(Some records)
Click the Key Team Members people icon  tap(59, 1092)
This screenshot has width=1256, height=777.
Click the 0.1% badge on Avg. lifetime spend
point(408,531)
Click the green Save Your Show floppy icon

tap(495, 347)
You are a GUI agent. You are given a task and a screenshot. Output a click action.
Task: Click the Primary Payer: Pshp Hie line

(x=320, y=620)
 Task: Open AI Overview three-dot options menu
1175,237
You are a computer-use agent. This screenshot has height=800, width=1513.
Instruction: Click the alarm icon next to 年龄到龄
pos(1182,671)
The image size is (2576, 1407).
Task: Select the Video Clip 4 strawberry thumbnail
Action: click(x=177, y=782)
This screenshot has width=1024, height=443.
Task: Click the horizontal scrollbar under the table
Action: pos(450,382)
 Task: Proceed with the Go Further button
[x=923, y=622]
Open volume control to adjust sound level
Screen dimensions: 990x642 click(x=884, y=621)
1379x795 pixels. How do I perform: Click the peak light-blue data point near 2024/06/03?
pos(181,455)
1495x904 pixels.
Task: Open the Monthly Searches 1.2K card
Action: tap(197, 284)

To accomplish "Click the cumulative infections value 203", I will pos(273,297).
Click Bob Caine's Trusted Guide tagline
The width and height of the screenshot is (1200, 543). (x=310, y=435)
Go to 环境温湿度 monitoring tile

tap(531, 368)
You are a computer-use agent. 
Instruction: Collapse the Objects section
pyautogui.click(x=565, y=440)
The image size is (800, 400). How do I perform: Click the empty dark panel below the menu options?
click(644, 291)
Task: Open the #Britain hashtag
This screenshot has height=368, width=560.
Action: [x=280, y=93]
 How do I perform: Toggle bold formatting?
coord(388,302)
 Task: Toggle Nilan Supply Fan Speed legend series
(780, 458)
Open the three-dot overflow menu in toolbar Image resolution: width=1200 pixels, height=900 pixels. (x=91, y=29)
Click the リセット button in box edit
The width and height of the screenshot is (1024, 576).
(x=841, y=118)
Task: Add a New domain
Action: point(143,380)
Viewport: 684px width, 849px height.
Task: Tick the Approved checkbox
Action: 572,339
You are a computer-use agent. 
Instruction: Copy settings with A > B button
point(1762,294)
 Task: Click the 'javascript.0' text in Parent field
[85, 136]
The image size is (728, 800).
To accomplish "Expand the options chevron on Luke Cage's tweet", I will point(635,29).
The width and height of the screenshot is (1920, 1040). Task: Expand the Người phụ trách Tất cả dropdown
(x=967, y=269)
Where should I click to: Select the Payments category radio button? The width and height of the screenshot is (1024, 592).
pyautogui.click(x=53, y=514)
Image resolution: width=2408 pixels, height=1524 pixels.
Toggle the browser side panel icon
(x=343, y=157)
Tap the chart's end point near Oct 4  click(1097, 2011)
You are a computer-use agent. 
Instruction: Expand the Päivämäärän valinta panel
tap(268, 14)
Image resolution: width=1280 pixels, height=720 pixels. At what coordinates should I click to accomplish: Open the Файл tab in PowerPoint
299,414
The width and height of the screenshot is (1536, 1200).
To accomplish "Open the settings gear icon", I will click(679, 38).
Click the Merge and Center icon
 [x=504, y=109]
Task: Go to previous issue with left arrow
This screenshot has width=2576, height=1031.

• Problem description
Write out all of the records above again, line for line, with no changes.

• Exercise solution
Click the Key Team Members people icon  tap(59, 1092)
This screenshot has width=1256, height=777.
Click the 0.1% badge on Avg. lifetime spend
point(408,531)
Click the green Save Your Show floppy icon

tap(495, 347)
You are a GUI agent. You are given a task and a screenshot. Output a click action.
Task: Click the Primary Payer: Pshp Hie line

(x=320, y=620)
 Task: Open AI Overview three-dot options menu
1175,237
You are a computer-use agent. This screenshot has height=800, width=1513.
Instruction: Click the alarm icon next to 年龄到龄
pos(1182,671)
The image size is (2576, 1407).
Task: Select the Video Clip 4 strawberry thumbnail
Action: click(x=177, y=782)
This screenshot has width=1024, height=443.
Task: Click the horizontal scrollbar under the table
Action: pos(450,382)
 Task: Proceed with the Go Further button
[x=923, y=622]
Open volume control to adjust sound level
Screen dimensions: 990x642 click(x=884, y=621)
1379x795 pixels. How do I perform: Click the peak light-blue data point near 2024/06/03?
pos(181,455)
1495x904 pixels.
Task: Open the Monthly Searches 1.2K card
Action: tap(197, 284)

To accomplish "Click the cumulative infections value 203", I will pos(273,297).
Click Bob Caine's Trusted Guide tagline
The width and height of the screenshot is (1200, 543). (x=310, y=435)
Go to 环境温湿度 monitoring tile

tap(531, 368)
You are a computer-use agent. 
Instruction: Collapse the Objects section
pyautogui.click(x=565, y=440)
The image size is (800, 400). How do I perform: Click the empty dark panel below the menu options?
click(644, 291)
Task: Open the #Britain hashtag
This screenshot has height=368, width=560.
Action: [x=280, y=93]
 How do I perform: Toggle bold formatting?
coord(388,302)
 Task: Toggle Nilan Supply Fan Speed legend series
(780, 458)
Open the three-dot overflow menu in toolbar Image resolution: width=1200 pixels, height=900 pixels. (x=91, y=29)
Click the リセット button in box edit
The width and height of the screenshot is (1024, 576).
(x=841, y=118)
Task: Add a New domain
Action: point(143,380)
Viewport: 684px width, 849px height.
Task: Tick the Approved checkbox
Action: 572,339
You are a computer-use agent. 
Instruction: Copy settings with A > B button
point(1762,294)
 Task: Click the 'javascript.0' text in Parent field
[85, 136]
The image size is (728, 800).
To accomplish "Expand the options chevron on Luke Cage's tweet", I will point(635,29).
The width and height of the screenshot is (1920, 1040). Task: Expand the Người phụ trách Tất cả dropdown
(x=967, y=269)
Where should I click to: Select the Payments category radio button? The width and height of the screenshot is (1024, 592).
pyautogui.click(x=53, y=514)
Image resolution: width=2408 pixels, height=1524 pixels.
Toggle the browser side panel icon
(x=343, y=157)
Tap the chart's end point near Oct 4  click(1097, 2011)
You are a computer-use agent. 
Instruction: Expand the Päivämäärän valinta panel
tap(268, 14)
Image resolution: width=1280 pixels, height=720 pixels. At what coordinates should I click to accomplish: Open the Файл tab in PowerPoint
299,414
The width and height of the screenshot is (1536, 1200).
To accomplish "Open the settings gear icon", I will click(679, 38).
Click the Merge and Center icon
 [x=504, y=109]
Task: Go to previous issue with left arrow
This screenshot has width=2576, height=1031.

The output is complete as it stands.